189
galibiyet geldi gelmesine, hatta "fenerbahçe puan kaybedince galatasaray'ın da puan kaybetme" alışkanlığı da bu maçta etkili olamadı fakat bu 3 puandan ziyade şu kırmızı kartlar baya can sıktı. tribünlerde, galibiyete sevinenden çok kırmızı kartlara üzülenler vardı haliyle. akıllar fener maçında..
maçtan önce, tribünlere ilk çağrılan isim, 'aslan parçası' semih bugün yine fena değildi. golde hatası var. az kalsın bir pozisyonda penaltı yaptırıyordu derken 3 puana mani olacak bir hata yapmadan bitirdi maçı. daha genç, önünde ciddi anlamda uzun bir yol var. şöyle de bir şey var ki, hata yapacaksa da semih yapsın. gayet de iyi gidiyor genel olarak. nazar değmesin, aman.

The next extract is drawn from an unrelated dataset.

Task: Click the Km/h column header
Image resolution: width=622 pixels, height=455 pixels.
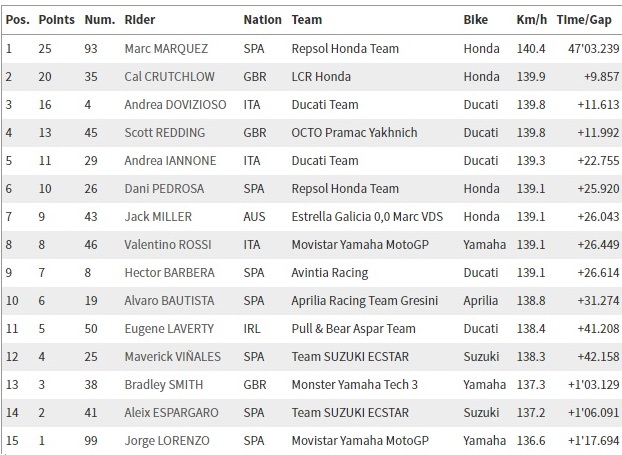Action: pyautogui.click(x=532, y=20)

stada giderken bomboş metroları görünce, "acaba maç yarın mıydı ki?!" diye düşündüm ciddi ciddi. ilk defa bu kadar boş gördüm maç günü metroyu. kimsecikler yoktu, baya baya tek başıma indim koskoca taksim metrosu'ndan. keza stada girdiğimde de maça 1 saat civarında bir zaman vardı, 1000 bile kişi yoktu statta. "i was at the asy tt arena with less than 1000 others" foursquare hesabı. keza maç başladıktan sonra da 25 bin kişi civarındaydı tribünler, fazlası yoktur. iyi gün taraftarları her zamanki gibi ortalıkta yoktu. kimisi de daha 70. dakikalardan stattan çıkmaya başladı. "ama hava soğuk, dönüş eziyetli yeaağğ!" en çok konuşan da bu taraftarlar olur zaten bu dünyada, hangi haklaysa..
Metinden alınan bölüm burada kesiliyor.